Goal of the exercise. The output should be all lines of the entries below in which the word "agent" occurs.

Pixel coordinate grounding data
■ ■ ■ ■ ■ ■ ■
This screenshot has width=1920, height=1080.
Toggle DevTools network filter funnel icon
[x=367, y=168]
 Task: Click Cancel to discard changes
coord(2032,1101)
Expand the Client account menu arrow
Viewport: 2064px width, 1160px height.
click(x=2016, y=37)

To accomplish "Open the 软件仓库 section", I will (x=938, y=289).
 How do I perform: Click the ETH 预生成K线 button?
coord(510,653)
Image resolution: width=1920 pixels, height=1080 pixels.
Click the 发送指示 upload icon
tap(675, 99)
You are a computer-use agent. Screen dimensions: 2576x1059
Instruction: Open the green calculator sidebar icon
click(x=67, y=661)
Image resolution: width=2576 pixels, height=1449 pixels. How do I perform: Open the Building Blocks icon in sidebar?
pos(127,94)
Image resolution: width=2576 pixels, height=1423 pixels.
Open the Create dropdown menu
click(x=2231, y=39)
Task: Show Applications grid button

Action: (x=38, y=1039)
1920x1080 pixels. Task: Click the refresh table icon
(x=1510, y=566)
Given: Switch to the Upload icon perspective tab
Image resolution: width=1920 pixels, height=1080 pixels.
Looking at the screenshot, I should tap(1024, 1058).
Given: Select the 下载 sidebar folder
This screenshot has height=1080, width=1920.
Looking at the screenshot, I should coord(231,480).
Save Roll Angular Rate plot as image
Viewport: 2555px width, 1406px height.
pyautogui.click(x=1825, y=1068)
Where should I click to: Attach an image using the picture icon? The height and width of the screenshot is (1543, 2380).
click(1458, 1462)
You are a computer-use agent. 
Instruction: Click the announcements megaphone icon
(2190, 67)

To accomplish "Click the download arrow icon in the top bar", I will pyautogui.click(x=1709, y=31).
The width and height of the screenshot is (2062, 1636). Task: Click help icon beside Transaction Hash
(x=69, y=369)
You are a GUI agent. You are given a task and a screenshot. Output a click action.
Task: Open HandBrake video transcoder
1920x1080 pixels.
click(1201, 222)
■ ■ ■ ■ ■ ■ ■
Written response.
You are a computer-use agent. Screen dimensions: 2576x1059
You are a computer-use agent. 
You are a GUI agent. You are given a task and a screenshot. Output a click action.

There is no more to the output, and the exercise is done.